- [Texte retenu]
________
Vu la procédure suivante :

Procédure contentieuse antérieure :

La SARL LES PHARILLONS a demandé au Tribunal administratif de Cergy-Pontoise de prononcer la décharge des rappels de taxe sur la valeur ajoutée qui lui ont été assignés au titre de la période du 1er janvier 2006 au 30 juin 2009, ainsi que des cotisations supplémentaires à l'impôt sur les sociétés auxquelles elle a été assujettie au titre des exercices clos en 2007, 2008 et 2009.

Par un jugement n° 1400699 du 1er juin 2016, le Tribunal administratif de Cergy-Pontoise a rejeté sa demande.

Procédure devant la Cour :

Par une requête et un mémoire, enregistrés les 8 juillet 2016 et 30 octobre 2018, présentés par Me Devillières, avocat, la SARL LES PHARILLONS demande à la Cour d'annuler ce jugement, de prononcer la décharge des rappels de taxe sur la valeur ajoutée qui lui ont été assignés au titre de la période du 1er janvier 2006 au 30 juin 2009, ainsi que des cotisations supplémentaires à l'impôt sur les sociétés auxquelles elle a été assujettie au titre des exercices clos en 2007, 2008 et 2009.
________
- [Données fournies]
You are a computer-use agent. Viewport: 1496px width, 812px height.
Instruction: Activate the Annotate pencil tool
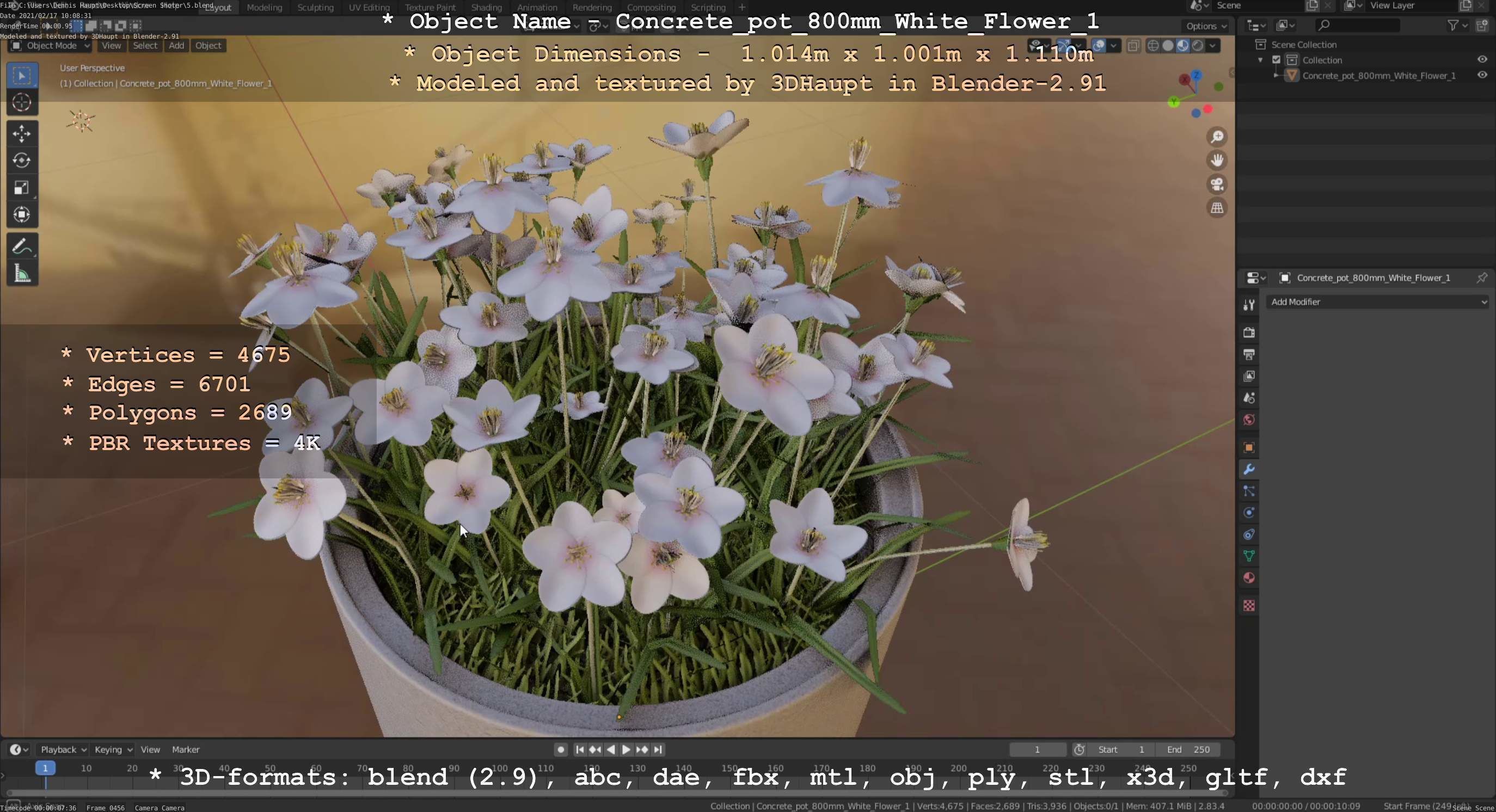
________
- [Consigne donnée A] Relevez, s'il vous plaît, toutes les dates complètes (jour, mois et année) mentionnées dans le texte retenu, chacune une seule fois.
- [Consigne donnée B] D'après le texte retenu, quel numéro porte le jugement du Tribunal administratif de Cergy-Pontoise ?

- [Réponse A]
1er janvier 2006
30 juin 2009
1er juin 2016
8 juillet 2016
30 octobre 2018

- [Réponse B] Le jugement porte le n° 1400699.